Renal cell carcinoma (RCC) accounts for the majority of malignant neoplasms arising from the kidney. RCC is often asymptomatic until significant disease advancement, with 1 in 4 patients having advanced local disease or distant metastasis at presentation. Peak incidence is between the ages of 50 and 70 years, with a male-to-female ratio of 2:1. Risk factors for development of RCC include cigarette smoking, acquired cystic disease of the kidney, hypertension, obesity, occupational exposure (asbestos, cadmium, lead, petrochemicals), and von Hippel-Lindau syndrome.

The most common type of RCC is clear cell carcinoma, accounting for 75% of cases.
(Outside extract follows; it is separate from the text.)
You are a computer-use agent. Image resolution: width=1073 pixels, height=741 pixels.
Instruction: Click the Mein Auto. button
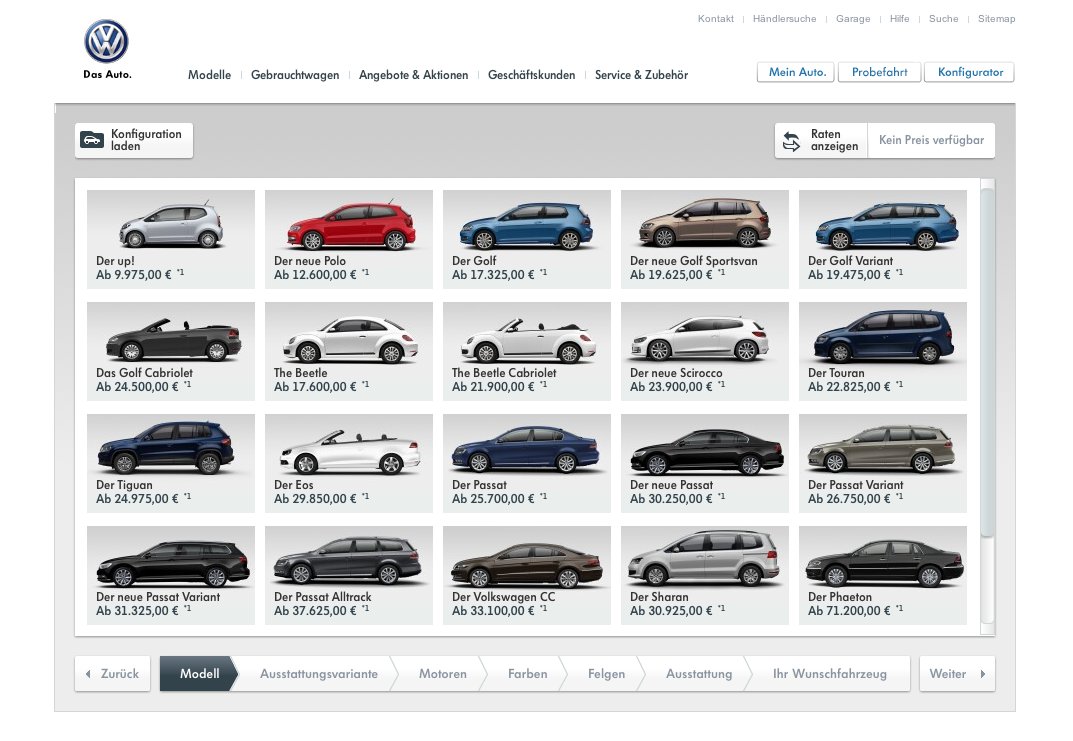coord(796,72)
Other categories include bilateral and multifocal papillary tumors (10%), chromophobe tumors (5%), benign oncocytomas (3%-7%), and rare but aggressive Bellini duct tumors (< 1%). Hereditary leiomyomatosis and renal cell cancer (HLRCC) is a disorder that causes benign tumors of smooth muscle in the skin and uterus. It increases the risk of papillary RCC at an early age and should be considered in those with family history of RCC.
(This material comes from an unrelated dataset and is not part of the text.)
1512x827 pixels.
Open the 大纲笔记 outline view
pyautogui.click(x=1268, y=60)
Clinical presentation includes hematuria, abdominal pain, flank mass or abdominal mass, fever, weight loss, anemia, or varicocele. Many patients have tumors discovered incidentally with abdominal imaging performed for another reason.

Paraneoplastic manifestations of RCC include hypercalcemia, production of adrenocorticotrophic hormone, polycythemia, hepatic dysfunction, thrombocytosis, secondary AA amyloidosis, fever, and weight loss in 20% of individuals.

Mortality from RCC has been declining due to earlier detection.